Polizeibeamte wohin man blickt. Um den G7-Gipfel zu sichern sind Tausende von Polizisten in der Region von Garmisch-Partenkirchen und Schloss Elmau im Einsatz. Überall sind Straßen abgeriegelt, kilometerlange Zäune wurde hochgezogen. Bei den Anwohnern sorgt das für Frust. Ein Taxifahrer erzählt, er habe keine Fahrgäste mehr hat.

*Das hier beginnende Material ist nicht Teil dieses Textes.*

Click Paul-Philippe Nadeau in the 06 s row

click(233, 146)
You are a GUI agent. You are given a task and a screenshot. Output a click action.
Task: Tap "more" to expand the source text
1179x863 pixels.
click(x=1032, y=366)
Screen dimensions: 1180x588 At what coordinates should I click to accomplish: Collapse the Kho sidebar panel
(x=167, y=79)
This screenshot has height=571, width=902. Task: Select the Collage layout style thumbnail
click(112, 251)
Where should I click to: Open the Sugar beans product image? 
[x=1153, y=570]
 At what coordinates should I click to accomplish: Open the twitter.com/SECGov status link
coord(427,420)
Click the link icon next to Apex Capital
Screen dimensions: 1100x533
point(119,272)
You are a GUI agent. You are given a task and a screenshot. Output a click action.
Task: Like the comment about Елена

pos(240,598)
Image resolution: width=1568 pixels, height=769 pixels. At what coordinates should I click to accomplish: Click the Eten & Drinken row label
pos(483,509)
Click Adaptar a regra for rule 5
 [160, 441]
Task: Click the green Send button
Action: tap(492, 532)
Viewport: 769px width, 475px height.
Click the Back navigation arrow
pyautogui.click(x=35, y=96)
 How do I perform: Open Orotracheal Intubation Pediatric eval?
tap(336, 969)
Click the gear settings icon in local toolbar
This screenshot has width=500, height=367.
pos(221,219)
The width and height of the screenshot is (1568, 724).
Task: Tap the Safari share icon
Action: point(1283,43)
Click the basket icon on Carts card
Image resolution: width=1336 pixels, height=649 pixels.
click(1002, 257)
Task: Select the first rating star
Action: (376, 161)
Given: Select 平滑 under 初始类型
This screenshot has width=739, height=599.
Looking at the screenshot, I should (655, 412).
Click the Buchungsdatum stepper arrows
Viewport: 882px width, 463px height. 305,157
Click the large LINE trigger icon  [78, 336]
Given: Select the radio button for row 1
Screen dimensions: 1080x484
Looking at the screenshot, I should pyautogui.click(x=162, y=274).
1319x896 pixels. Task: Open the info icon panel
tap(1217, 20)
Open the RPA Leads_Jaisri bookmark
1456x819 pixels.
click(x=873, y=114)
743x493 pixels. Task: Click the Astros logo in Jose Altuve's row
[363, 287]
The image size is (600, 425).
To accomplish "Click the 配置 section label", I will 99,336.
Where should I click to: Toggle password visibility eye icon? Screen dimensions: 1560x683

Eine ältere Dame erzählt, es sei für sie schon anstrengend, sie könne ihre Schwester, die etwas außerhalb lebt, nicht besuchen. Überall sind die Straßen gesperrt, erzählt sie. Man brauche einen Passierschein, um durchgelassen zu werden: "Aber, wie unsere Bürgermeisterin bei dem Gemeindegespräch gesagt hat, wir können uns nicht dagegen wehren, es ist so bestimmt worden. Dann fügen wir uns."

"Der Unmut in der Bevölkerung ist sehr groß"

Auch die Restaurantbesitzer sind verärgert. Wegen der Sicherheitsvorkehrungen und der ausgebuchten Unterkünfte bleiben Urlauber und Gäste zur Zeit weg. Ein Restaurantbesitzer aus Garmisch-Partenkirchen ist sichtlich genervt: "Man denkt, es sind nur vier Tage, ein Gipfel. Nein, bei uns läuft es seit März und hört wahrscheinlich erst Mitte August auf, der ganze Blödsinn, wir haben nur noch Polizei, man fühlt sich nicht mehr wohl. Wir haben keine Auswärtigen mehr." Und das Ganze nur für sieben Leute, fügt er hinzu.

Ein andere Passantin findet, ein solcher Gipfel nach drei Jahren Pandemie und Einschränkungen sollte nicht in dieser Form stattfinden: "Der Unmut in der Bevölkerung ist sehr groß".

G7-Gipfel zum 2. Mal auf Schloss Elmau

Es ist das zweite Mal, dass ein G7-Gipfel auf Schloss Elmau stattfindet. Das erste Mal war 2015. Jetzt sind die Anwohner und die Ladenbesitzer froh, wenn das Ganze hier vorbei ist.